July 24, 2022
Seventeenth Sunday in Ordinary Time, July 24, 2022 – Genesis 18:20-32; Colossians 2:12-14; Luke 11:1-13
You know this is not the first summer heat wave we’ve ever had in Wurtsboro. I said Mass here in the summertime for almost all of my 50 years as a priest before I came to live here as your pastor. And, back then, there was no air conditioning in this building. Up there, where that beautiful stained-glass window of Joseph and the boy, Jesus, is now, there used to be an exhaust fan. The theory was that the exhaust fan would suck out the hot air because hot air rises. Nah, not so much. No. And each one of those pillars had a little oscillating fan that went back and forth and just blew the hot air around. The windows, back then, used to open, but they opened from the bottom. They just pushed out a little bit, and a little bit of air could rush in through those openings.
And, on a very hot weekend, I remember that by the time I began the 9 o’clock Mass it was already beginning to swelter in here. It was in the high 80s, maybe the low 90s outside. It was beginning to percolate up into the 80s in here. People were sitting here going like this [fanning] with their missalettes and so on. And I got up to preach and I said, “You think it’s hot in here? There’s someplace else a lot hotter. Stay out of it. In the name of the Father, and the Son, and the Holy Spirit. Amen.”
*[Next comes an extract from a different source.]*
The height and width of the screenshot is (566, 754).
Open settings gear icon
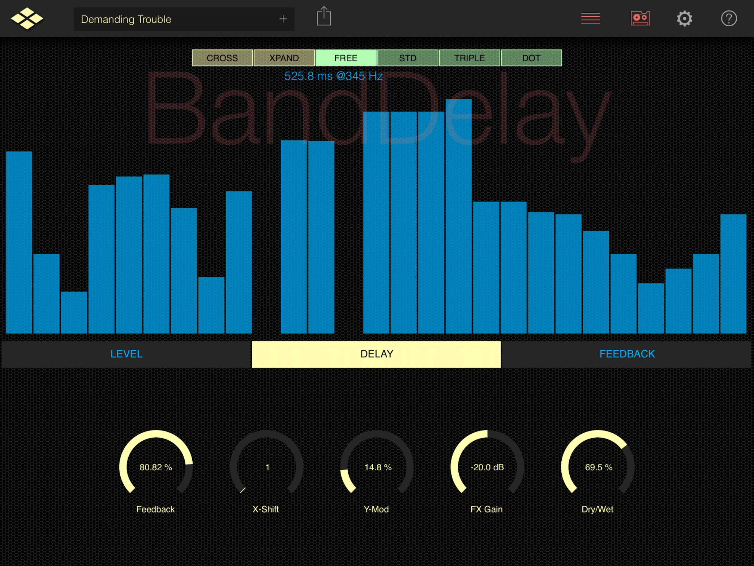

The goal was to get people out as quickly as possible before you had people passing out. But now we have air conditioning. And sometimes it’s nicer to stay here than go back outside.
How many of you don’t like spiders? Put up your hand. Nice and high. Don’t be embarrassed. That’s good. Did you know there are 45,000 species of spiders in the world? 45,000. Now, last night when I gave that statistic, then finished my homily and went back to the altar, just as I was putting the cloth on the altar, a little tiny spider, about the size of one grain of black pepper, crawled across the altar and I grabbed him and I squished him. Then, at the end of Mass, when I was putting everything away off the altar, this great big spider crawled across the altar and I brushed him off. So, if they happen to be the last of the Mohicans of their species, we now have 44,998 species of spiders.
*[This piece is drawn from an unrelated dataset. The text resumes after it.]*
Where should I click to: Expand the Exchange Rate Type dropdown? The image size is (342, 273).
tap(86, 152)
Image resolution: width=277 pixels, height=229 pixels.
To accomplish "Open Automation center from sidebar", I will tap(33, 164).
There are - get this - 1,740,330 species of virus in the world. We’re experiencing a great deal of trouble from just one virus and its mutations. But 1,700,000+ kinds of virus! They’re all alive! Like you and me. They have lives of their own. They seek nourishment. They seek to reproduce. They seek to preserve their lives as long as possible.
How many of you speak another language, besides English, fluently? Put up your hands. Nice and high so I can see them. Ok. How many of you can get by at least by reading in some other language besides English? Put up your hands. Even more. There are 7,100 living languages in the world. Languages that people speak to other people every day. Now, I happen to speak two dead languages, Latin and ancient Greek. I can at least write and read Latin fluently, and Greek, a little bit more clumsily. But over 7,000 languages that people speak every day. Which means there are over 7,000 different cultures with different kinds of people.
The Hubble telescope just revealed something amazing to us. They found a star that is 12.9 billion – that’s billion – light-years away. And they said that that star is a mere 900 million light years from the big bang. Think of those numbers. 12.9 billion light-years away, and then another 900 million light-years from the big bang. Getting closer and closer. What does that mean?
It means that the very idea that there could be a six day creation of the world is nonsense. I don’t care if it’s in bible. Catholics do not believe and should not believe that the world was created in six days. And we should not believe that humanity is only ten thousand years old. “But the bible says…” Yeah, I know what the bible says. The biblical myth of creation was a way of explaining the relationship between God and the universe. Science answers the question when did it happen, how did it happen and, primarily why did it happen. Then what does scripture answer? It answers the question who did it happen. Who did it happen? Behind the entire amazing world in which we live, about which we learn more every day, which has things in it that are wonderful and things in it that are terrifying. Behind all of that there is an intelligent design.
Now, scientists don’t like intelligent design because there is also chaos and randomness within the scientific universe. But what our theologians say, drawing from scripture and church’s tradition, is that the mind of God and the heart of God are so wonderful that God creates the chaos and God creates the randomness out of a more deeply ingrained order that is too miraculous for us to understand. When I think about all of this, my mind just goes to “When I see the stars and hear the rolling thunder, my God, how great Thou art.”
The version of the Our Father that we heard this morning in the gospel was not a prayer. It was a teaching on how to pray. St. Matthew’s gospel took Jesus’ teaching and, using the Jewish prayer forms that are found largely in the psalms, created a beautiful prayer from it. But, you know what? Once we get past “Hallowed be thy name” we’ve said it all.